SOAL LATIHAN: Tuliskan kembali bagian makalah tentang Purva Mimamsa Darsana, mulai dari "Makalah yang kami" dan terus sampai "dari filsafat Hindu.", dengan menukar "kritik dan saran" menjadi "masukan".

BAGIAN DOKUMEN:
==============================
Filsafat Purva Mimamsa Darsana (Makalah)

KATA PENGANTAR 
Om swastyastu 
Puji syukur kami panjatkan kehadapan Hyang Widi Wasa atas berkat dan restu yang diberikannya sehingga makalah mata kuliah Darsana ini bisa terselesaikan dengan tepat pada waktunya.
Tidak lupa kami mengucapkan terimakasih kepada pihak-pihak yang terkait dalam pembuatan makalah ini, diantaranya: Ni Nyoman Sudiani, SE., S.pd.H., M.Fil.H sebagai dosen pengampu mata kuliah Darsana, teman-teman dikelas semua yang telah memberikan kami dukungan, dan semua pihak Sekolah Tinggi Agama Hindu Dharma Nusantara Jakarta yang terkait dalam menyediakan sarana dan prasarana guna mempermudah pencarian literature.

Makalah yang kami buat ini sangat jauh dari kesempurnaan, sehingga kritik dan saran bagi pembaca sangat diharapkan guna dijadikan pembelajaran pada pembuatan makalah yang akan datang. Terima kasih atas partisipasinya semoga semua isi yang ada dalam makalah bermanfaat bagi bembaca.
Om santi, santi, santi Om.

                                                                 BAB I
PENDAHULUAN

1.1    Latar Belakang
Sad Darsana berasal dari akar kata “drs” yang bermakna “melihat”, menjadi kata darsana yang berarti “penglihatan” atau pandangan. Dalam ajaran filsafat Hindu, Darsana berarti pandangan tentang kebenaran. Sad Darsana berarti enam pandangan tentang kebenaran yang mana merupakan dasar dari filsafat Hindu.
==============================
CUPLIKAN DATA:
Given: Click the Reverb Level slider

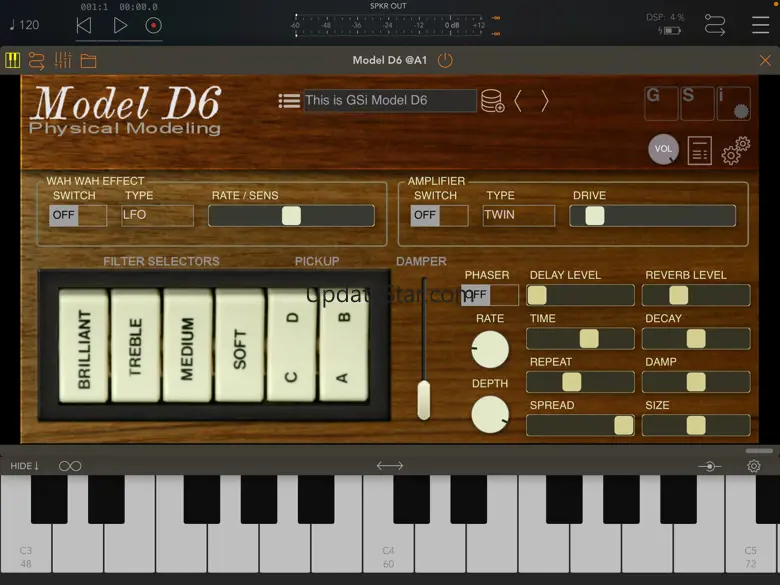Looking at the screenshot, I should [696, 295].
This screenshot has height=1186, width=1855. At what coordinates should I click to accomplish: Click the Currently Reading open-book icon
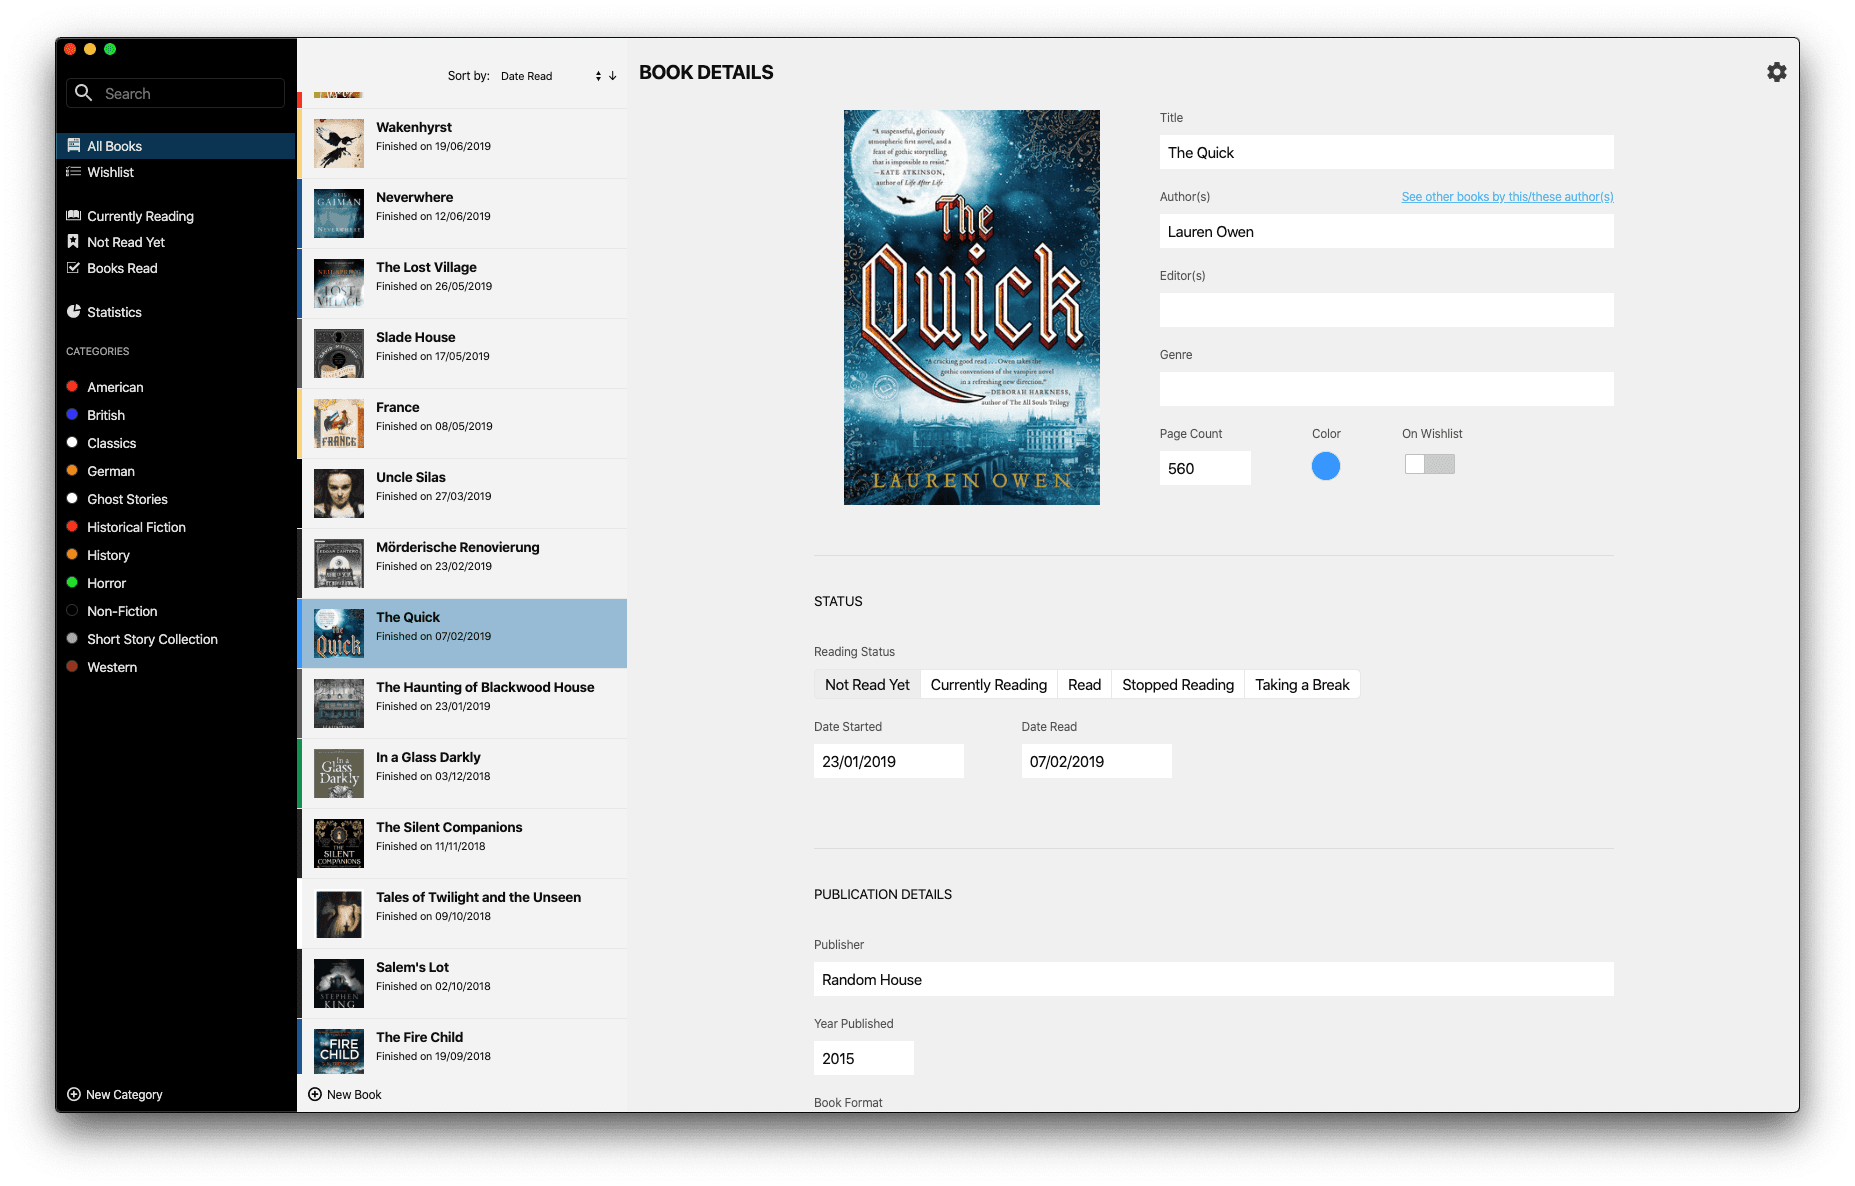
==============================
JAWABAN LATIHAN:
Makalah yang kami buat ini sangat jauh dari kesempurnaan, sehingga masukan bagi pembaca sangat diharapkan guna dijadikan pembelajaran pada pembuatan makalah yang akan datang. Terima kasih atas partisipasinya semoga semua isi yang ada dalam makalah bermanfaat bagi bembaca.
Om santi, santi, santi Om.

                                                                 BAB I
PENDAHULUAN

1.1    Latar Belakang
Sad Darsana berasal dari akar kata “drs” yang bermakna “melihat”, menjadi kata darsana yang berarti “penglihatan” atau pandangan. Dalam ajaran filsafat Hindu, Darsana berarti pandangan tentang kebenaran. Sad Darsana berarti enam pandangan tentang kebenaran yang mana merupakan dasar dari filsafat Hindu.